In between, he was sentenced to death during the Spanish Civil War and wrote his most famous work, Darkness at Noon. He committed suicide in 1983, at the same time as his English wife.

Koestler’s statue, one of the last works created by award-winning sculptor Imre Varga, sits on this side of Lövölde tér. In his lap, one hand is placed over a book upon whose cover runs a single word, in English and in block capitals: DARKNESS.

His collar turned up, Koestler looks askance across the the two halves of the square, divided by a busy road that leads up to City Park. Városligeti fasor runs arrow straight to the new Museum of Ethnography, past elegant villas, one housing the György Ráth Museum, and embassies, including the Chinese and Indonesian.

Close to Lövölde tér, the Budapest Fasor Reformed Church was built by Aladár Árkay between 1911 and 1913, at the tail end of the Art-Nouveau era. The architect brought in the two most famous names in ornamental design – Zsolnay and Miksa Róth – to decorate the building.


The exterior shows a colourful array of pyrogranite cladding inspired by Hungarian folk art, as created by the famed tiling manufacturers in Pécs while the stained-glass windows were the handiwork of mosaic master Miksa Róth.

The same church, the same playground and the same trolleybus can all be seen as they looked nearly 40 years ago thanks to a video by actor and singer András Kern. Performing his own song titled, quite simply, Lövölde tér, the clip shows Kern strolling around the square, sweeping leaves and looking glum. This was 1985 and it was raining

His song was later covered by various artists including currently popular Gypsy swing merchants, Budapest Bár.

Presumably because it was thought to be in bad taste, the camera didn’t swing a little further round to capture the mysterious, green, Tardis-like building on one corner of Lövölde tér.

Still here today, this is actually a public toilet.
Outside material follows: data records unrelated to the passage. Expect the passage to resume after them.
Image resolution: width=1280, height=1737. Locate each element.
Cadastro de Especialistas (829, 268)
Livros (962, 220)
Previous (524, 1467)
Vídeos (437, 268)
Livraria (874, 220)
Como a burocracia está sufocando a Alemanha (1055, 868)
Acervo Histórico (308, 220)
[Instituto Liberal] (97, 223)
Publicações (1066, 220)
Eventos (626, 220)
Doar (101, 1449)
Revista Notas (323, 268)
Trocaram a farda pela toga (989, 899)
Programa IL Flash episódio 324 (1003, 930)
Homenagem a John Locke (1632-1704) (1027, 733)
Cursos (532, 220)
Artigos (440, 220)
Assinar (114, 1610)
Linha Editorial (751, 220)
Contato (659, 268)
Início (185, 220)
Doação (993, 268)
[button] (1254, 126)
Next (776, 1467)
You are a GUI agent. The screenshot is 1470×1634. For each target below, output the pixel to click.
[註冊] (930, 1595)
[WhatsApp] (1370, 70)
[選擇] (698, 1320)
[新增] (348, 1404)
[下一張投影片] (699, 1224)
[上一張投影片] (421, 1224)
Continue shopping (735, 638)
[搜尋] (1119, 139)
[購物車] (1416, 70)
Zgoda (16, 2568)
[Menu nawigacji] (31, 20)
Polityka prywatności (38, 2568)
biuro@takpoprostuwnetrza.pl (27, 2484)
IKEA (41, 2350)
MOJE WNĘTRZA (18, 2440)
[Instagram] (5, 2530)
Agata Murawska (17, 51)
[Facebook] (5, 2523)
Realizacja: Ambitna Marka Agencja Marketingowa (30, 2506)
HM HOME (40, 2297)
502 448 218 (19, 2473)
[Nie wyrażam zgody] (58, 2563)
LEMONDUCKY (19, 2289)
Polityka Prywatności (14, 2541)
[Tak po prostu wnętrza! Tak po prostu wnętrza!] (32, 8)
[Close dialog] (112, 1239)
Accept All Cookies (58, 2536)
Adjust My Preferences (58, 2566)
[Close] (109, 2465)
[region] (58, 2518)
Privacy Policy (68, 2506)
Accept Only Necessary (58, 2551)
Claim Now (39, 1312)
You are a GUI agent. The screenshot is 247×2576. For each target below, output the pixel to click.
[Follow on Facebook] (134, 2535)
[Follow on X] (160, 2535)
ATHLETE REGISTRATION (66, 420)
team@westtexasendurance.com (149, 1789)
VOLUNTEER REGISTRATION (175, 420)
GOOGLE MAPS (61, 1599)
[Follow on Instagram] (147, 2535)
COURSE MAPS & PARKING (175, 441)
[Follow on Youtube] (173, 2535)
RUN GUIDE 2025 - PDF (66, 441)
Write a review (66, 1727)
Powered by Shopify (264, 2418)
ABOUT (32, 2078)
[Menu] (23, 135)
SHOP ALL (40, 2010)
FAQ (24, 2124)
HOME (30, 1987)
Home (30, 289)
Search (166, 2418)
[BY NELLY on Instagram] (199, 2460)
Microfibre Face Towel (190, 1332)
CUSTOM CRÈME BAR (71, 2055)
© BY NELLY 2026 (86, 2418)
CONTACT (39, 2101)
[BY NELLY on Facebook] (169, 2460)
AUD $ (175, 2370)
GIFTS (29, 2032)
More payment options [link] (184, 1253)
Few from this era can be seen around the city so this is like finding one of the last red phone boxes in England. Locals used to refer to it as the green tram as it resembled the earliest carriages to trundle around town, before the age of yellow descended.

There’s one more sight left to see: Abbey Road. Or rather, its Budapest equivalent at Rottenbiller utca 47, where former state-run record company Hungaroton had its studio

After the private ones were subsumed into this one nationalised entity in 1951, none other than composer and musicologist Zoltán Kodály himself – who lived close by on Kodály körönd at the other end of Szív utca – oversaw the creation of a recording studio in the ground floor of the former Odeon cinema, now a residential block.

For decades, the cream of Hungarian pop and rock would come here to cut their latest record, to be released on the Hungaroton, Qualiton or Pepita label. Pressing was done elsewhere, for a time at the more sophisticated Czechoslovak Supraphon factory. Before then, only a thousand or so of each disc was published, making them collector’s items today.


A plaque (Pop History Memorial) marks the doorway where beat-era heroes Illés, Metró and Omega would have strode through purposefully before laying down another tune for the kids to dance to at the Ifipark.